McCartney used the flight of a bluebird as a metaphor for the power of love to set a person free from mental and physical constraints. Whereas ‘Blackbird’ had been written about the civil rights struggle in the United States, ‘Bluebird’ was more personal, and reflected his contentment with Linda McCartney and the stability after the dissolution of The Beatles’ business partnership.

Recording for ‘Bluebird’ began in Lagos, Nigeria, and the song was completed at George Martin’s AIR Studios in London. Coincidentally, the percussionist on the song was a Nigerian working in the English capital.

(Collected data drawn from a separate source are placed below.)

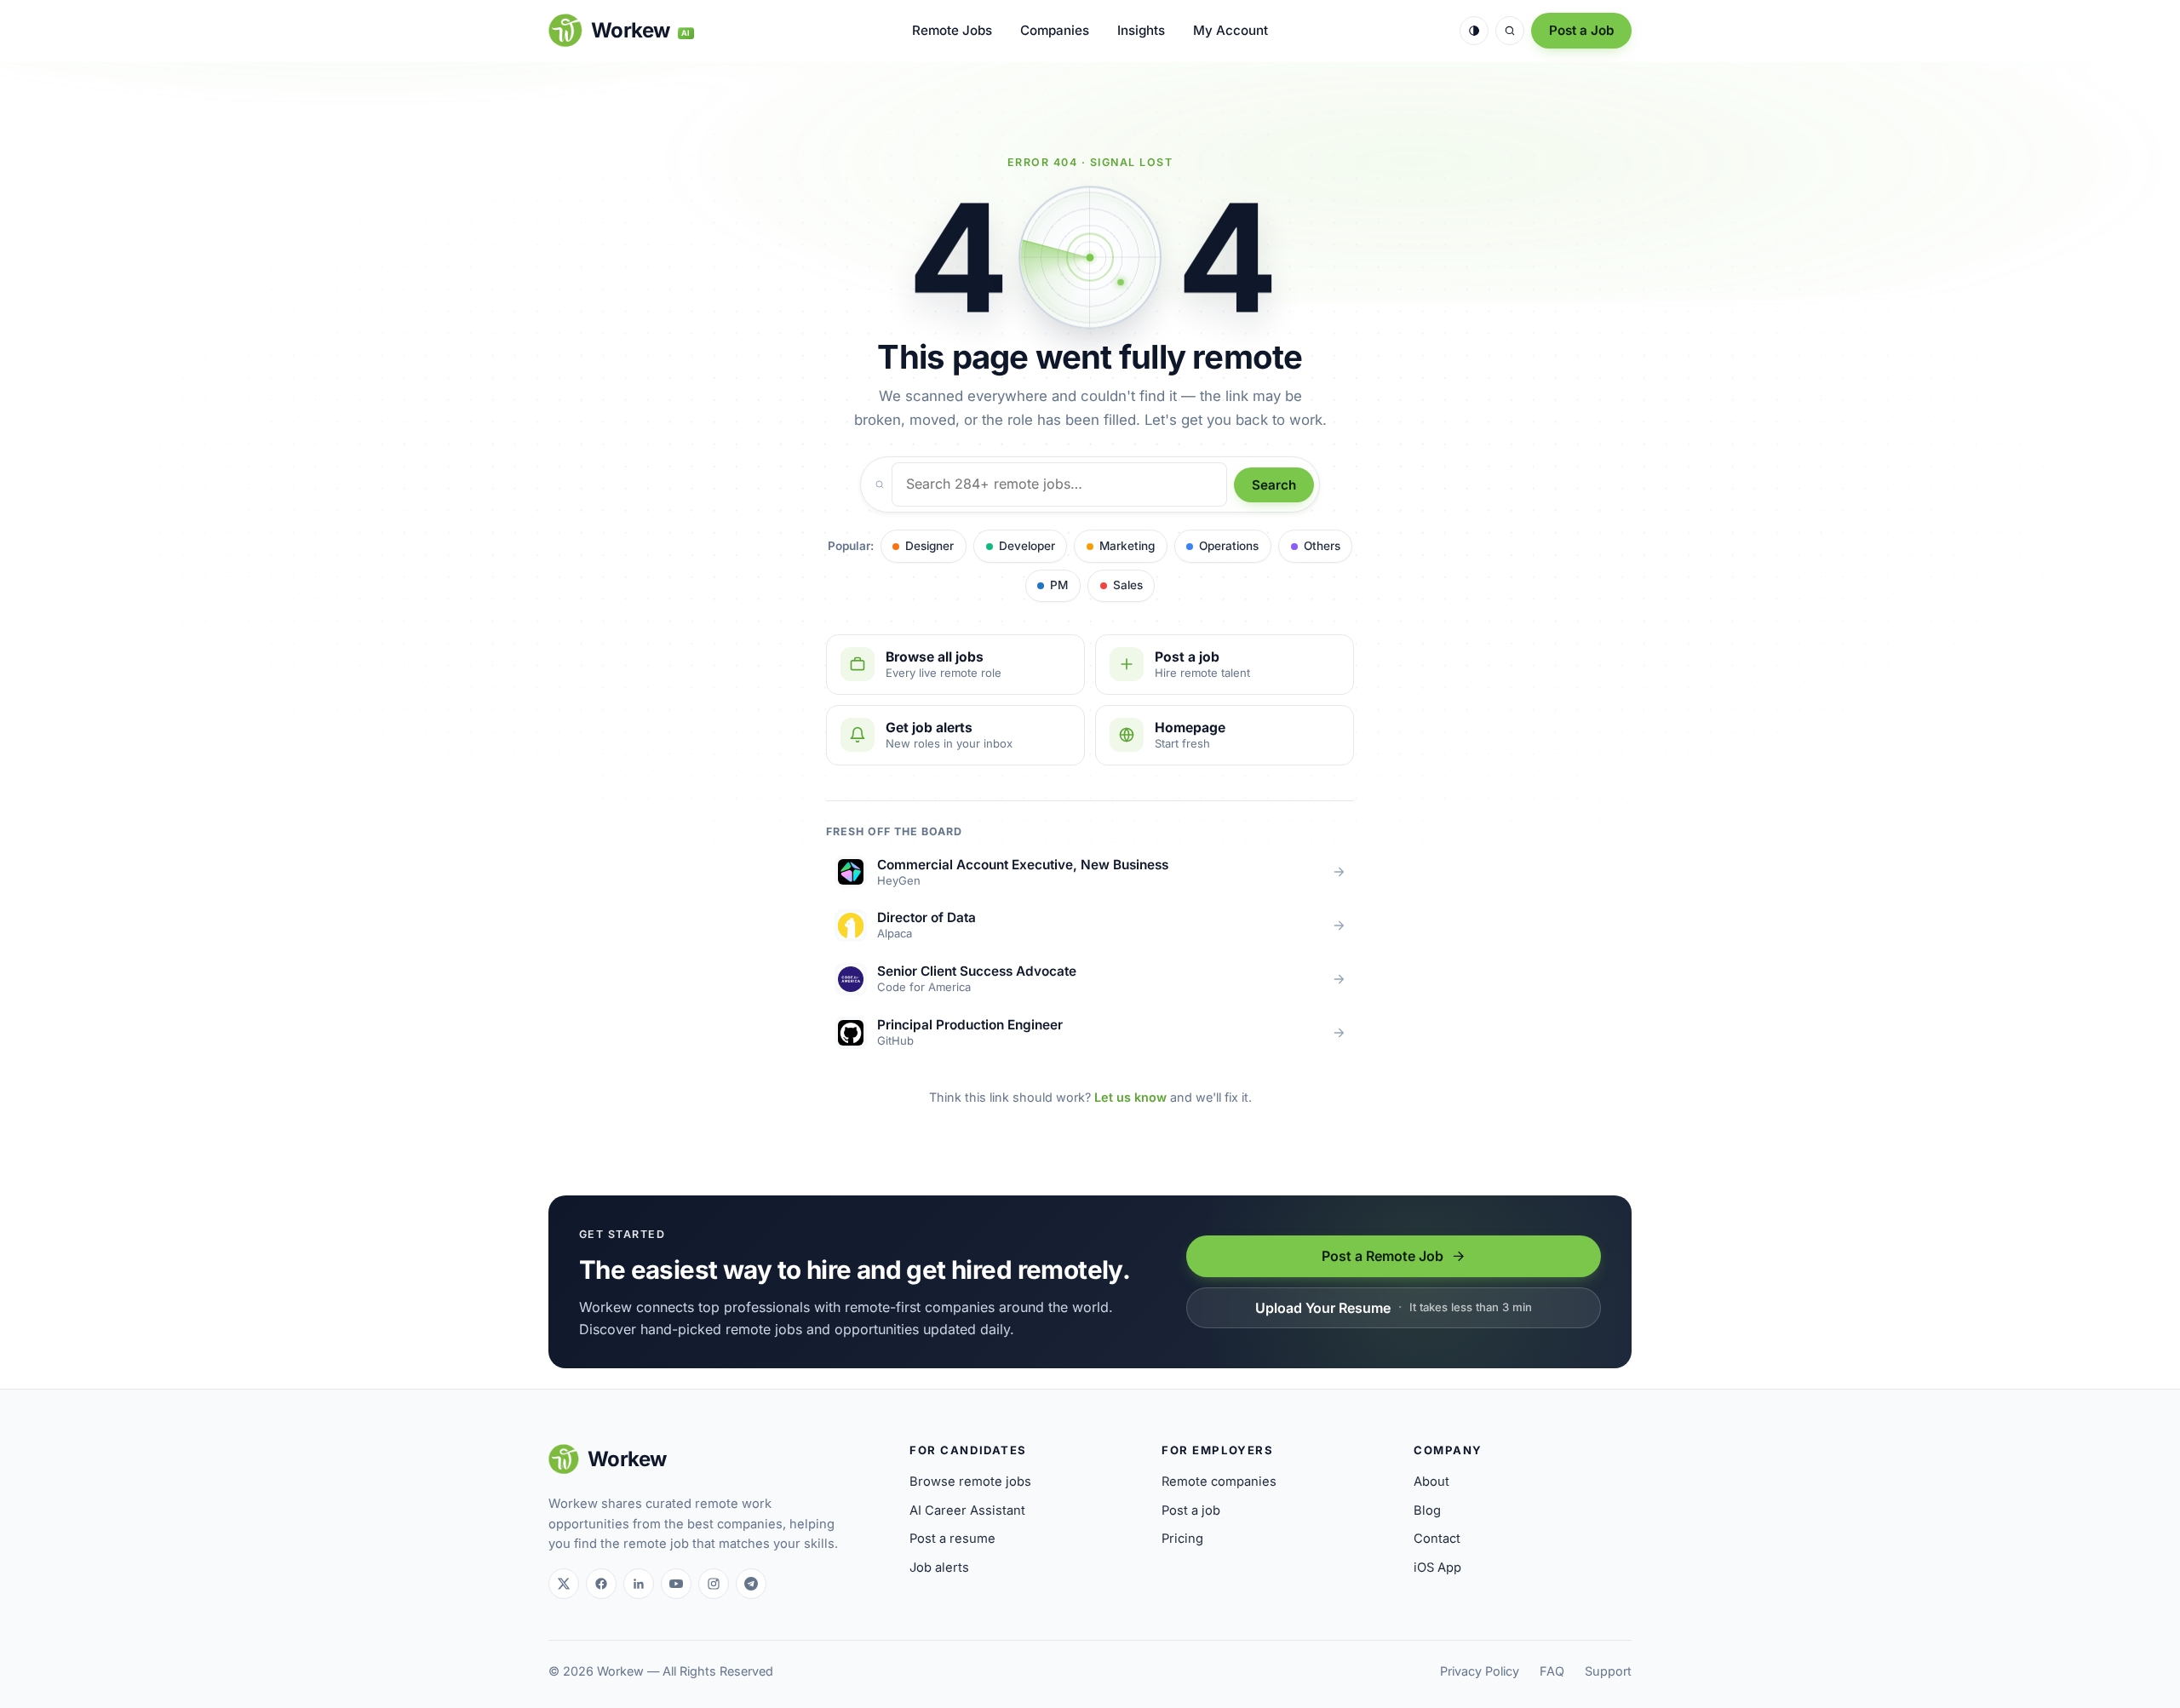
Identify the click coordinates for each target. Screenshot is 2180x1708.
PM (1059, 585)
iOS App (1437, 1567)
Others (1322, 546)
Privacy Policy (1479, 1671)
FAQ (1552, 1671)
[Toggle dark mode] (1474, 30)
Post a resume (952, 1538)
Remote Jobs (952, 30)
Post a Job (1581, 30)
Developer (1027, 546)
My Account (1230, 30)
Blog (1427, 1510)
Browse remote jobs (970, 1481)
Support (1608, 1671)
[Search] (1509, 30)
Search (1274, 485)
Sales (1128, 585)
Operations (1229, 546)
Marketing (1127, 546)
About (1431, 1481)
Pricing (1182, 1538)
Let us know (1130, 1097)
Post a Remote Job (1382, 1255)
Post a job (1191, 1510)
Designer (929, 546)
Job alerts (939, 1567)
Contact (1437, 1538)
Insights (1141, 30)
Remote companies (1219, 1481)
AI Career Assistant (967, 1510)
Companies (1054, 30)
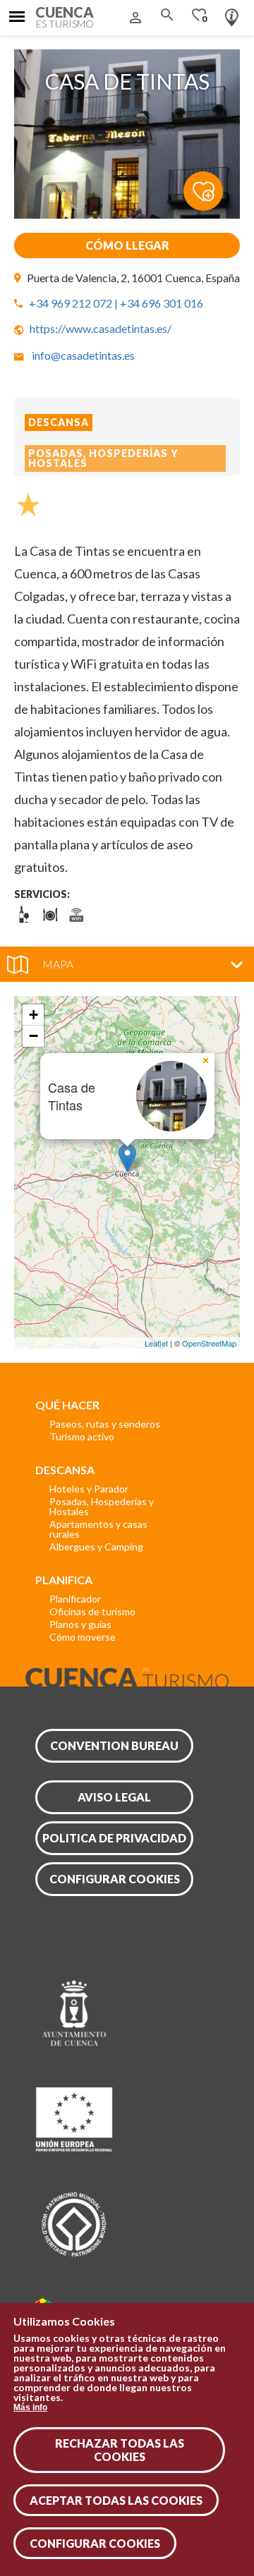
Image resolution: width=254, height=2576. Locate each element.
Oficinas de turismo (92, 1611)
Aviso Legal (114, 1797)
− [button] (33, 1036)
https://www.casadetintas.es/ (100, 328)
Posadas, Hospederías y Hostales (101, 1506)
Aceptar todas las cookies (116, 2500)
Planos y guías (80, 1624)
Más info (30, 2407)
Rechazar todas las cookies (119, 2449)
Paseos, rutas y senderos (104, 1424)
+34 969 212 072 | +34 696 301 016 (116, 303)
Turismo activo (81, 1436)
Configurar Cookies (95, 2543)
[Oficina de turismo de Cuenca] (232, 14)
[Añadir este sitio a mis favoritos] (211, 183)
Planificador (75, 1599)
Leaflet (156, 1343)
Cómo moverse (82, 1637)
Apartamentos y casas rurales (98, 1529)
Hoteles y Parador (88, 1489)
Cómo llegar (127, 245)
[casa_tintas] (127, 214)
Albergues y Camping (96, 1547)
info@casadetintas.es (83, 355)
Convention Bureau (114, 1745)
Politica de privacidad (114, 1838)
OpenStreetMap (209, 1343)
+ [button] (33, 1014)
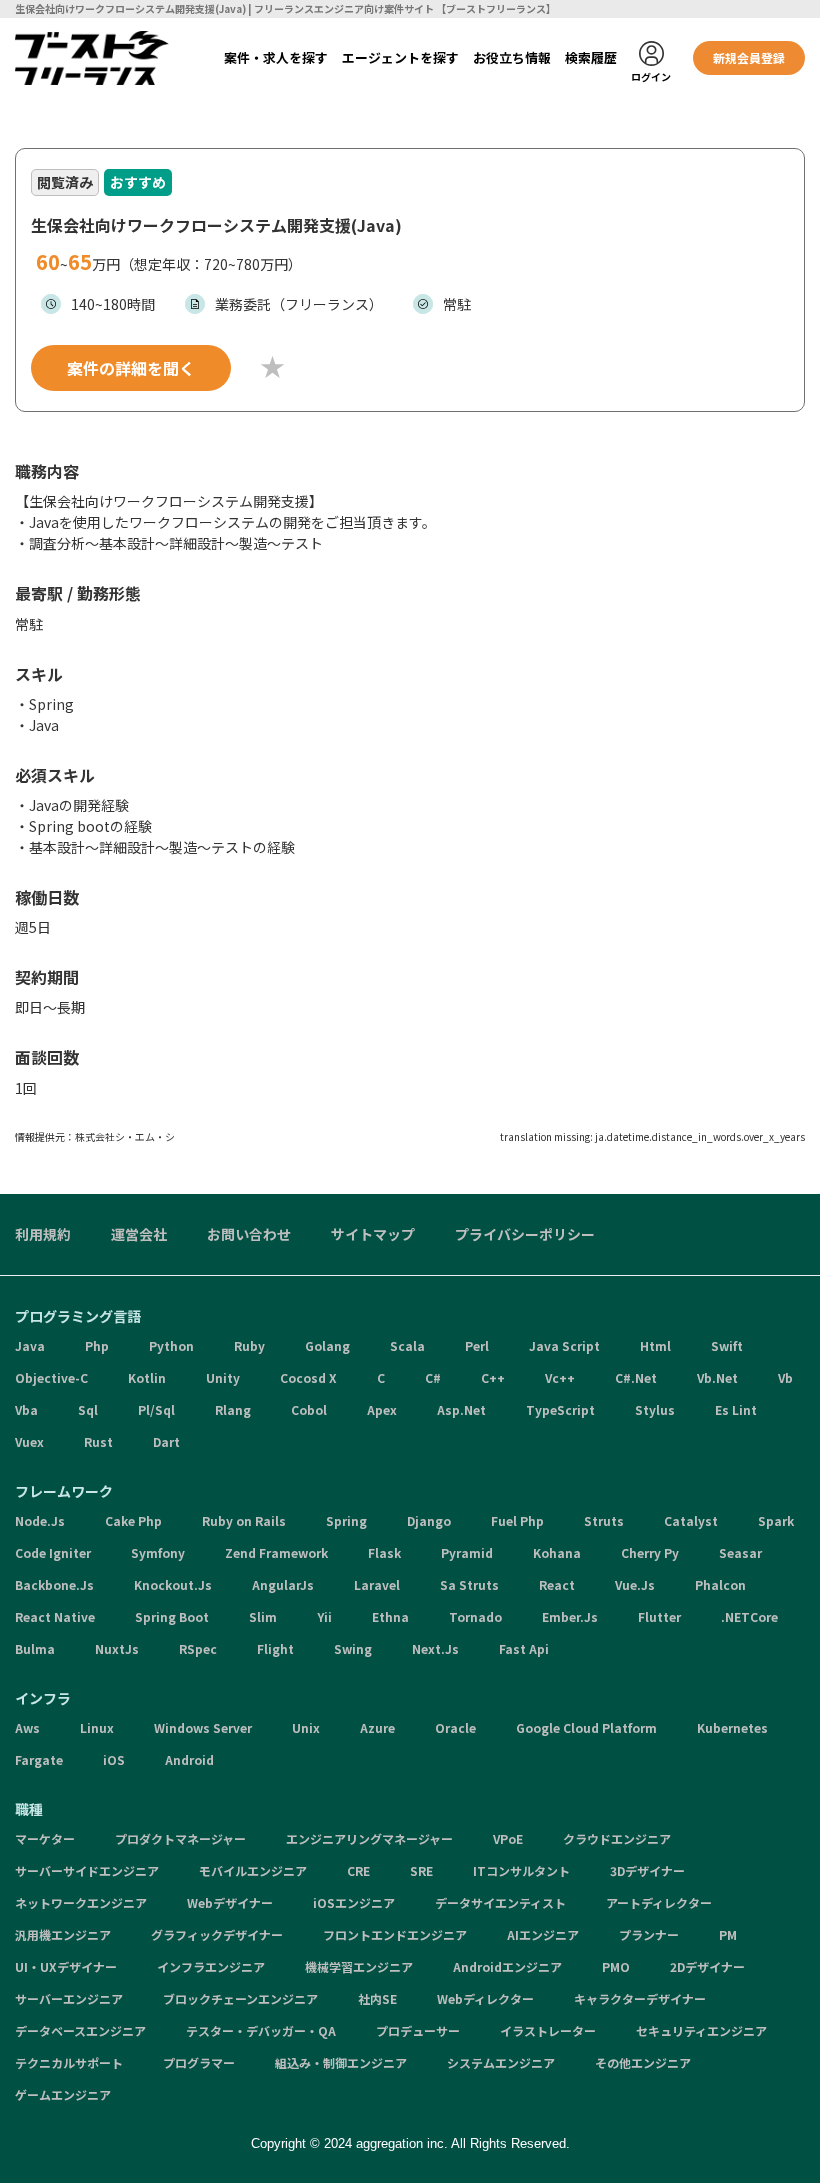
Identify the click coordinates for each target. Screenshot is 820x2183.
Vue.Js (635, 1584)
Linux (97, 1727)
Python (171, 1345)
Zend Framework (276, 1552)
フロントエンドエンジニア (395, 1934)
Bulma (35, 1648)
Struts (604, 1520)
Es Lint (736, 1409)
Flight (275, 1648)
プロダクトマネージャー (180, 1838)
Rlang (233, 1409)
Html (655, 1345)
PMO (616, 1966)
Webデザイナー (230, 1902)
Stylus (655, 1409)
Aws (27, 1727)
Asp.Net (461, 1409)
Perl (477, 1345)
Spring (346, 1520)
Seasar (740, 1552)
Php (97, 1345)
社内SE (377, 1998)
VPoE (508, 1838)
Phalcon (720, 1584)
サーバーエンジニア (69, 1998)
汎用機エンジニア (63, 1934)
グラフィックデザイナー (217, 1934)
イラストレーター (548, 2030)
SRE (421, 1870)
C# (433, 1377)
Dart (166, 1441)
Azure (377, 1727)
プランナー (649, 1934)
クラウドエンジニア (617, 1838)
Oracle (455, 1727)
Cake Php (133, 1520)
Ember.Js (570, 1616)
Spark (776, 1520)
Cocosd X (308, 1377)
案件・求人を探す (276, 57)
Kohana (557, 1552)
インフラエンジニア (211, 1966)
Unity (223, 1377)
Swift (727, 1345)
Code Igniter (53, 1552)
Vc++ (560, 1377)
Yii (324, 1616)
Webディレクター (485, 1998)
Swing (353, 1648)
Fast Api (524, 1648)
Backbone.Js (54, 1584)
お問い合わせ (249, 1234)
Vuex (29, 1441)
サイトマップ (373, 1234)
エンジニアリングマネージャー (369, 1838)
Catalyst (691, 1520)
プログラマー (199, 2062)
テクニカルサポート (69, 2062)
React (557, 1584)
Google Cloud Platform (586, 1727)
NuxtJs (117, 1648)
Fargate (39, 1759)
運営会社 (139, 1234)
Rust (98, 1441)
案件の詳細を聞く (131, 368)
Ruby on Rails (244, 1520)
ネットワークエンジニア (81, 1902)
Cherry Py (650, 1552)
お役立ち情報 (512, 57)
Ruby (249, 1345)
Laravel (377, 1584)
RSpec (198, 1648)
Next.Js (435, 1648)
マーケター (45, 1838)
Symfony (158, 1552)
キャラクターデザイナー (640, 1998)
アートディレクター (659, 1902)
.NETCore (749, 1616)
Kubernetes (732, 1727)
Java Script (564, 1345)
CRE (358, 1870)
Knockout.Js (173, 1584)
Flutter (659, 1616)
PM (728, 1934)
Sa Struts (469, 1584)
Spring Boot (172, 1616)
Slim (263, 1616)
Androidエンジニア (507, 1966)
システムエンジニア (501, 2062)
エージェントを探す (400, 57)
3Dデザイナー (647, 1870)
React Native (55, 1616)
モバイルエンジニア (253, 1870)
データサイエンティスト (500, 1902)
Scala (407, 1345)
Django (429, 1520)
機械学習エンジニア (359, 1966)
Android (189, 1759)
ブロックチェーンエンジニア (240, 1998)
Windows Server (203, 1727)
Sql (88, 1409)
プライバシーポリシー (525, 1234)
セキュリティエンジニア (701, 2030)
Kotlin (147, 1377)
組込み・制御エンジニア (341, 2062)
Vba (26, 1409)
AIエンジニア (543, 1934)
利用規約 (43, 1234)
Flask (384, 1552)
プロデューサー (418, 2030)
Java (30, 1345)
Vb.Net (717, 1377)
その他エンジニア (643, 2062)
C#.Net (636, 1377)
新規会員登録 (749, 57)
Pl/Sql (156, 1409)
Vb (785, 1377)
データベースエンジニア (80, 2030)
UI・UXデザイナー (66, 1966)
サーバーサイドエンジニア (87, 1870)
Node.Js (40, 1520)
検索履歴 (591, 57)
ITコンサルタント (521, 1870)
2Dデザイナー (707, 1966)
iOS (114, 1759)
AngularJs (283, 1584)
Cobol (309, 1409)
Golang (327, 1345)
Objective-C (51, 1377)
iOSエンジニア (354, 1902)
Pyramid (467, 1552)
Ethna (390, 1616)
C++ (493, 1377)
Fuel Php (517, 1520)
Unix (306, 1727)
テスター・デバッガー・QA (261, 2030)
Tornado (475, 1616)
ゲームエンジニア (63, 2094)
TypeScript (560, 1409)
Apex (382, 1409)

The only other musician on the album, other than the orchestra, is, funnily enough, African! We were gonna use African musicians, but when we were told we were about to pinch the music we thought ‘Well, up you, we’ll do it ourselves then, so there’s no question about it.’ Then we were back in London working at AIR Studios and this old friend from the past named Remi Kabaka turns up. And he’s from Lagos! He played on one of the tracks, he plays a bit of percussion on ‘Bluebird’, so he’s the only one who ended up doing anything on the album.
Paul McCartney
Paul McCartney In His Own Words, Paul Gambaccini

The other session musician on ‘Bluebird’ was saxophonist Howie Casey, who also performed on ‘Jet’ and ‘Mrs Vandebilt’. Casey was a former member of Liverpudlian band Derry And The Seniors, who The Beatles had known in their Cavern Club days.

‘Bluebird’ was the b-side of ‘Mrs Vandebilt’, a January 1974 single released in Australia and mainland Europe and Australia. The song was also performed by Wings throughout their 1975-76 tours.